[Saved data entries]

----

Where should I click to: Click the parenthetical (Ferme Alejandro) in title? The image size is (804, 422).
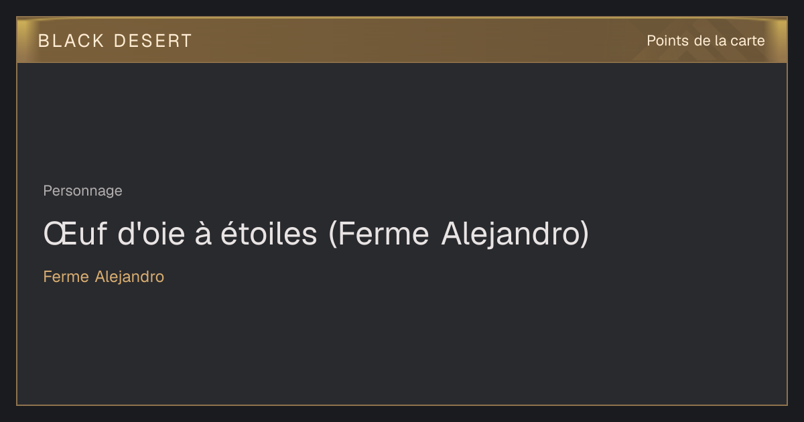[459, 234]
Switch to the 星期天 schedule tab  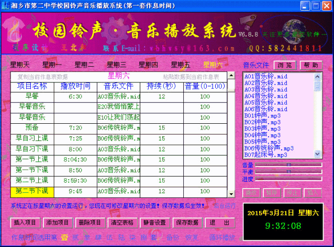[x=20, y=65]
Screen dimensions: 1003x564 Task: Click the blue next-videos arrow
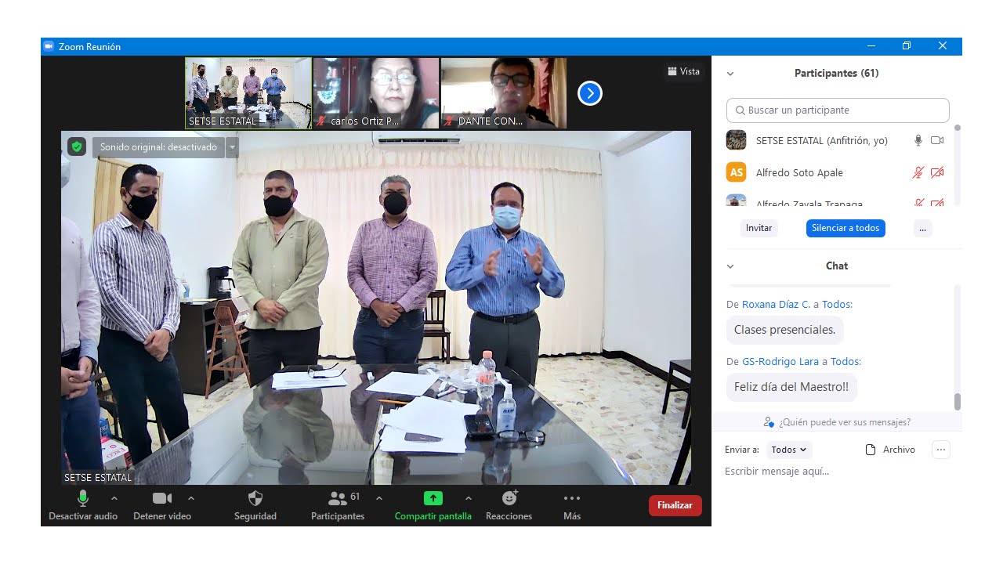click(589, 94)
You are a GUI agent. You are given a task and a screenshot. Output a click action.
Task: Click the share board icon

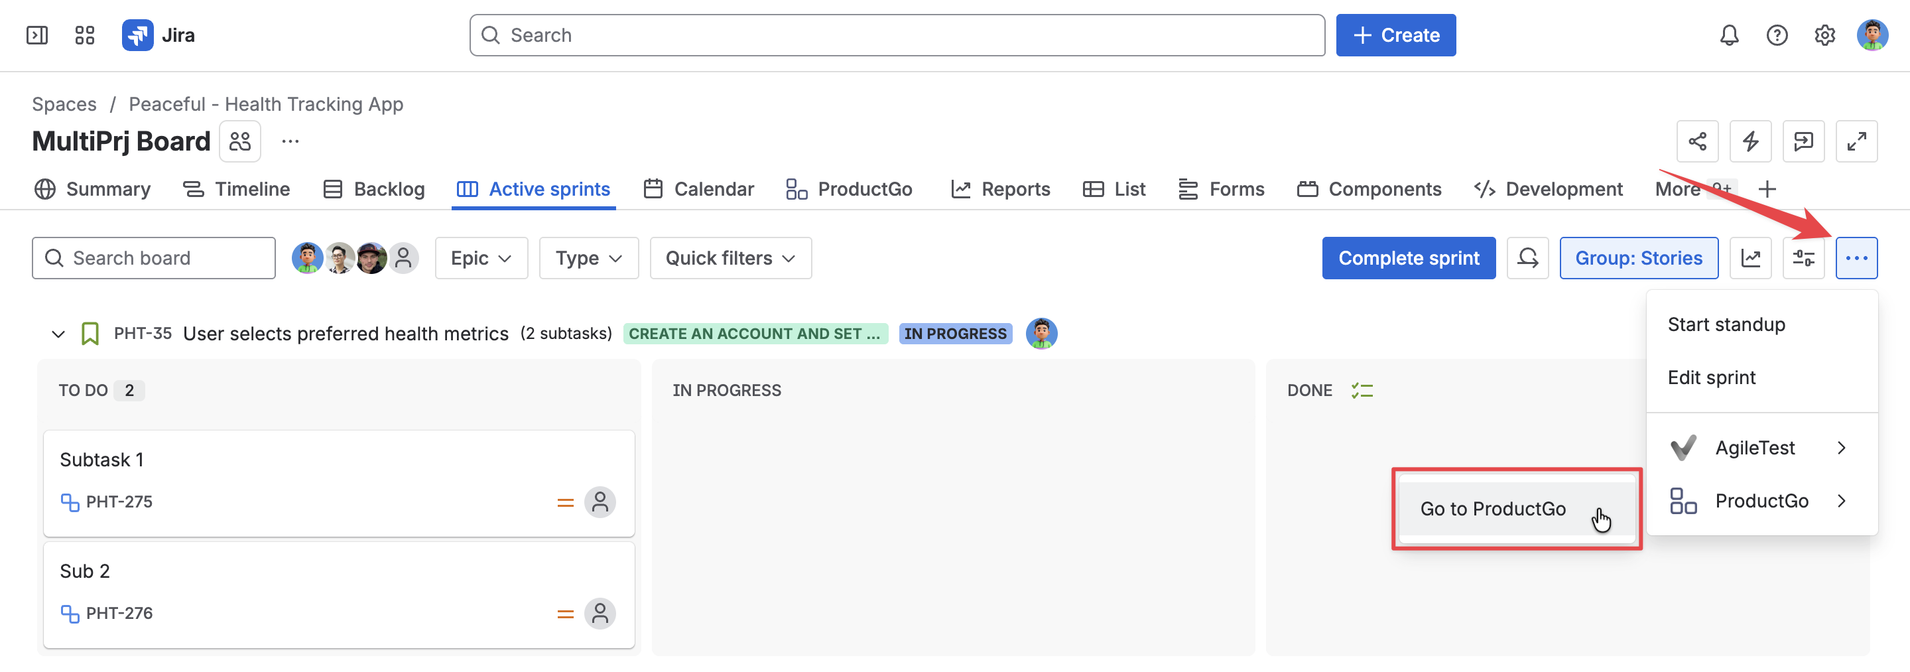(x=1697, y=141)
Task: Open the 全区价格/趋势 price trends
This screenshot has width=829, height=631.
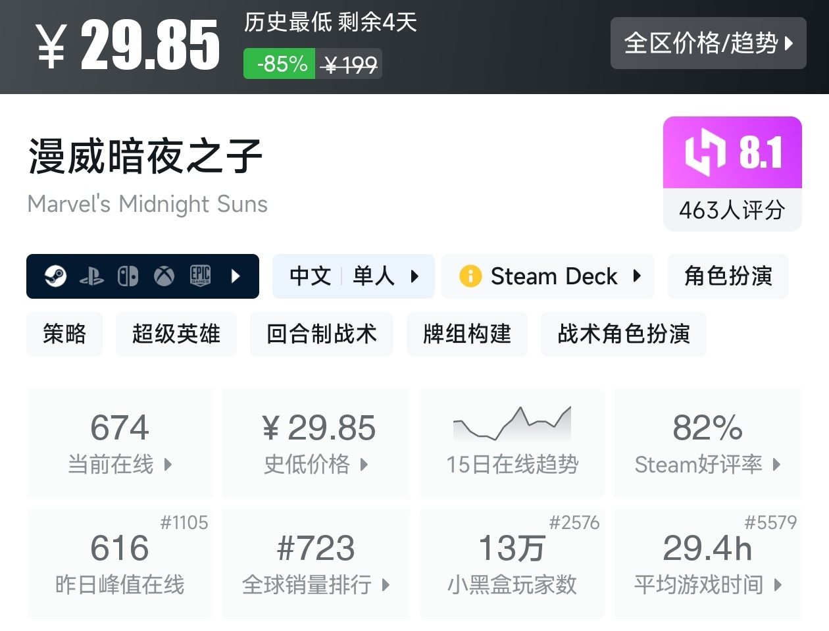Action: point(708,43)
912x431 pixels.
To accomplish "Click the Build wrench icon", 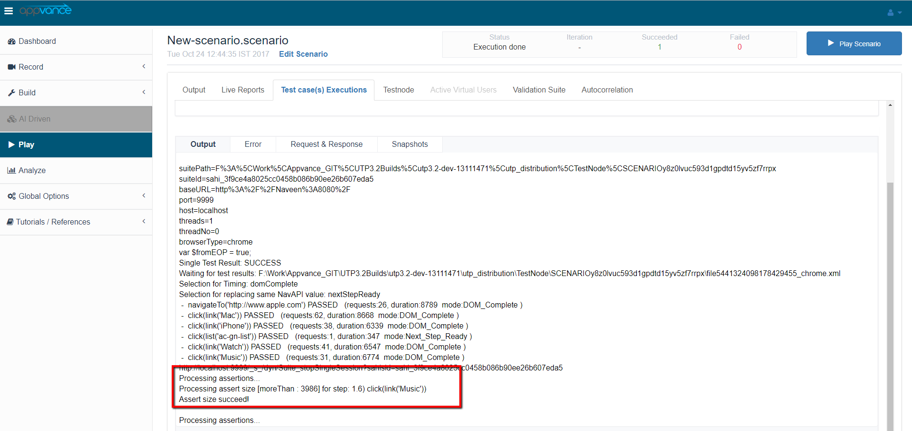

----

* Problem to solve
Line by line and exactly, reproduce the span from the line with "912x431 pixels." through the end of the data above, both ends included, with pictures left out.

* Exercise answer
912x431 pixels.
To accomplish "Click the Build wrench icon", 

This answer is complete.